La Fédération luxembourgeoise de football a dévoilé la liste officielle des candidats pour son prochain Congrès organisé le 24 octobre à Wincrange. Paul Philipp sera bel et bien le seul candidat à la présidence, tandis que six candidats se disputeront les cinq sièges disponibles au conseil d’administration.
Cette fois-ci, il n’y a plus vraiment de place au doute. Paul Philipp sera bien le seul candidat à la présidence de la Fédération luxembourgeoise de football lors du prochain congrès de la FLF, qui se tiendra le 24 octobre à Wincrange.
La Fédération a officiellement communiqué, ce mardi 15 septembre, la liste des candidatures enregistrées pour les différents mandats au sein de son conseil d’administration. Sans adversaire face à lui, Paul Philipp possède donc la voie totalement dégagée vers un nouveau mandat de quatre ans.
Président de la FLF depuis le 14 février 2004, l’ancien joueur et sélectionneur des Rout Léiwen dirige l’institution depuis maintenant plus de 22 ans.
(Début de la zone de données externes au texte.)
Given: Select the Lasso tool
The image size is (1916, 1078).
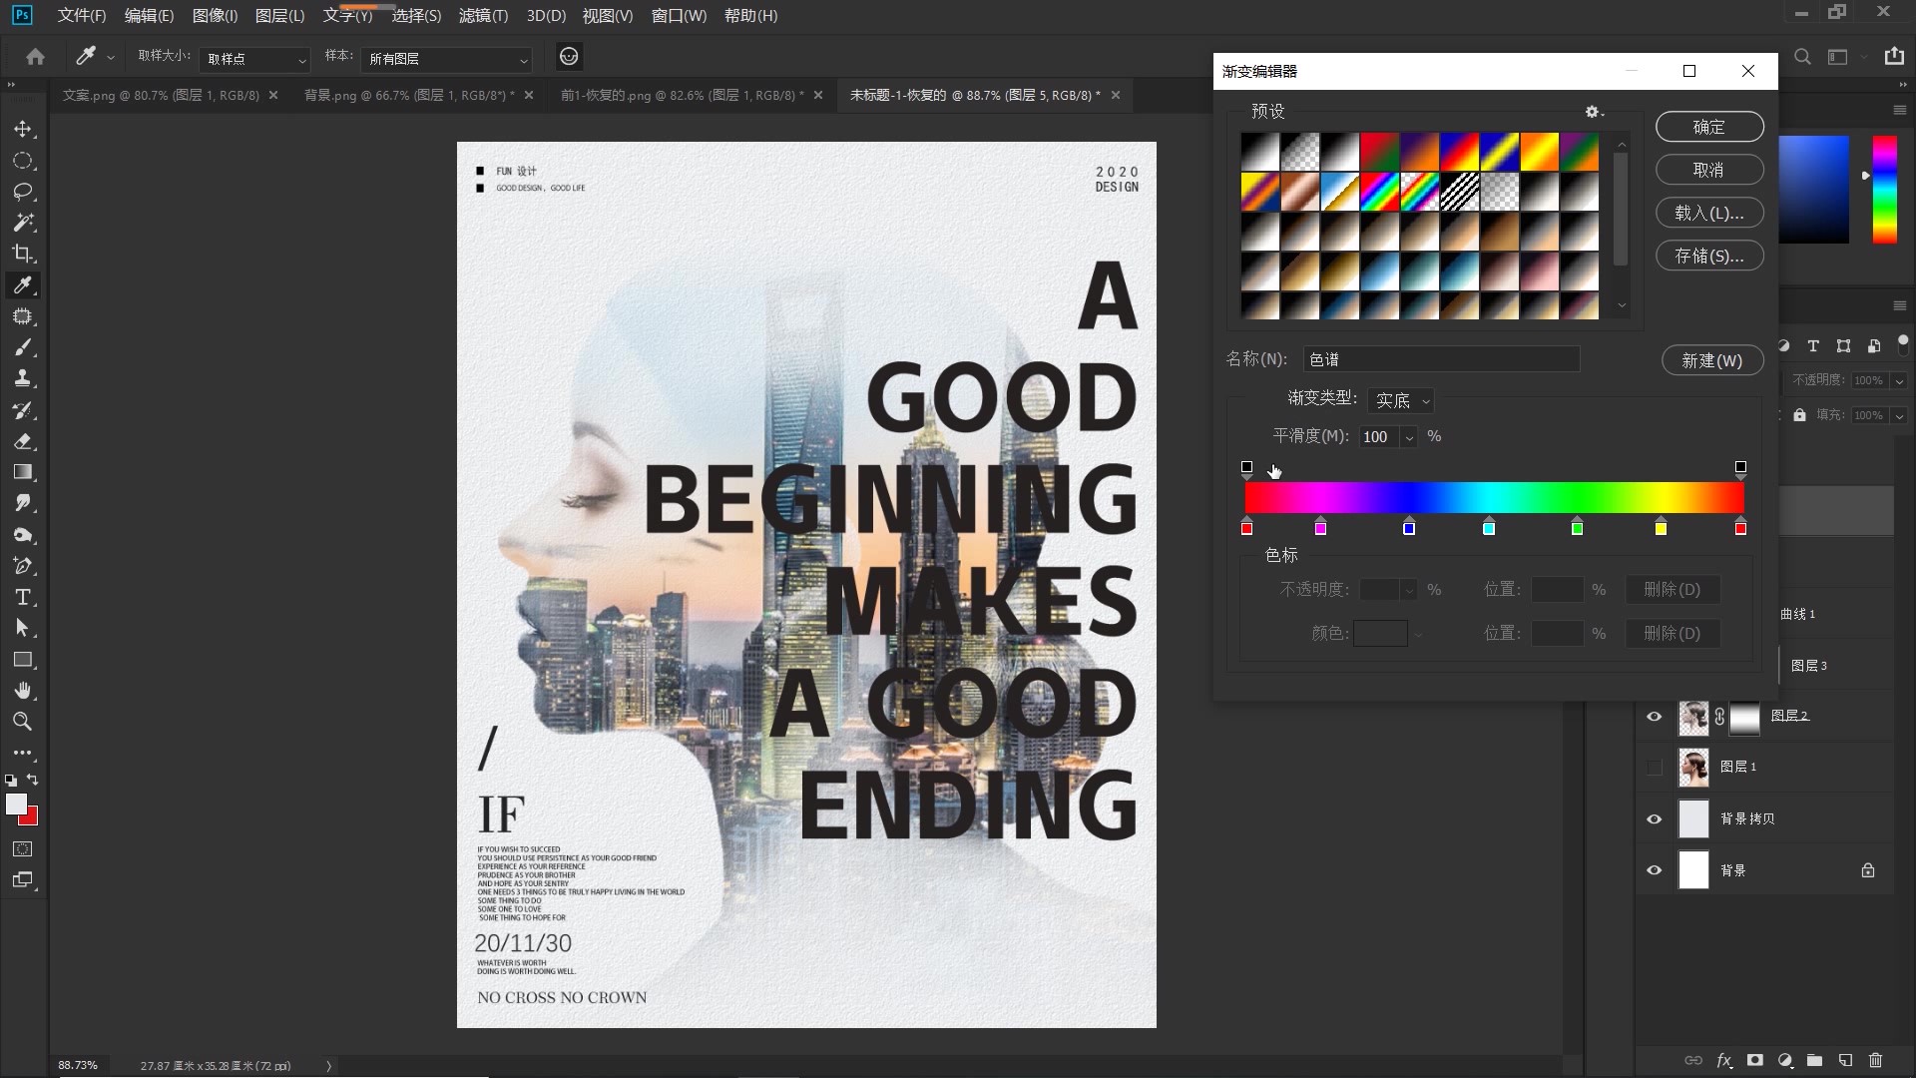Looking at the screenshot, I should (23, 192).
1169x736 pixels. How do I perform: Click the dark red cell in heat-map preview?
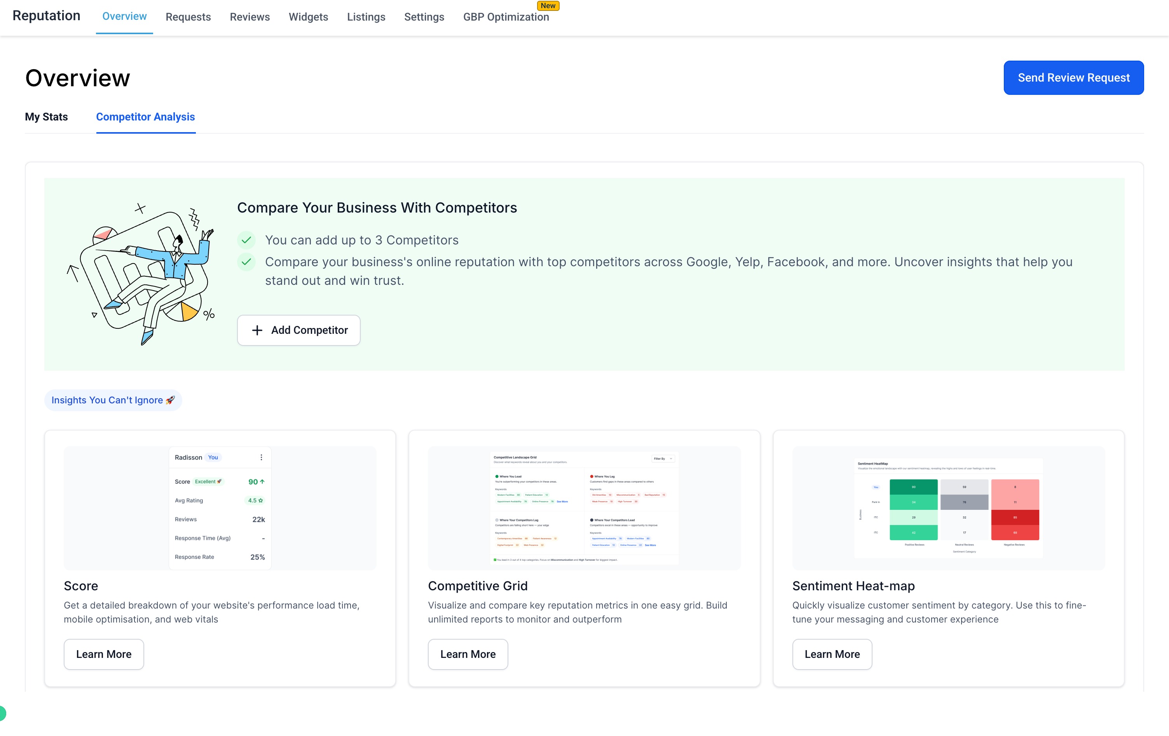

Sa reconduction, qui devra être entérinée lors du congrès, lui permettra de rester en poste jusqu’en 2030.
Pendant plusieurs semaines, Tun Di Bari avait été présenté comme un possible candidat. L’actuel membre du conseil d’administration a toutefois annoncé, le 3 septembre dernier, qu’il renonçait à se présenter, estimant que ses différentes obligations professionnelles ne lui permettraient pas de consacrer suffisamment de temps à la fonction.
S’il n’y a donc plus de suspense concernant la présidence, l’élection au conseil d’administration sera, elle, davantage disputée. Cinq mandats d’une durée de quatre ans sont à pourvoir, pour un total de six candidats officiellement enregistrés.
Fernando Cardoso et Corrado Fecchi tenteront ainsi d’intégrer le conseil d’administration.
Ils seront opposés à quatre membres actuellement en fonction : Carine Nardecchia, Marco Richard, Nicolas Schockmel et Christian Weis.
Au moins l’un des six candidats ne sera donc pas élu à l’issue du vote. Contrairement à la présidence, pour laquelle Paul Philipp se présente sans adversaire, les clubs disposeront ainsi d’un véritable choix au moment de renouveler une partie du conseil d’administration de la FLF.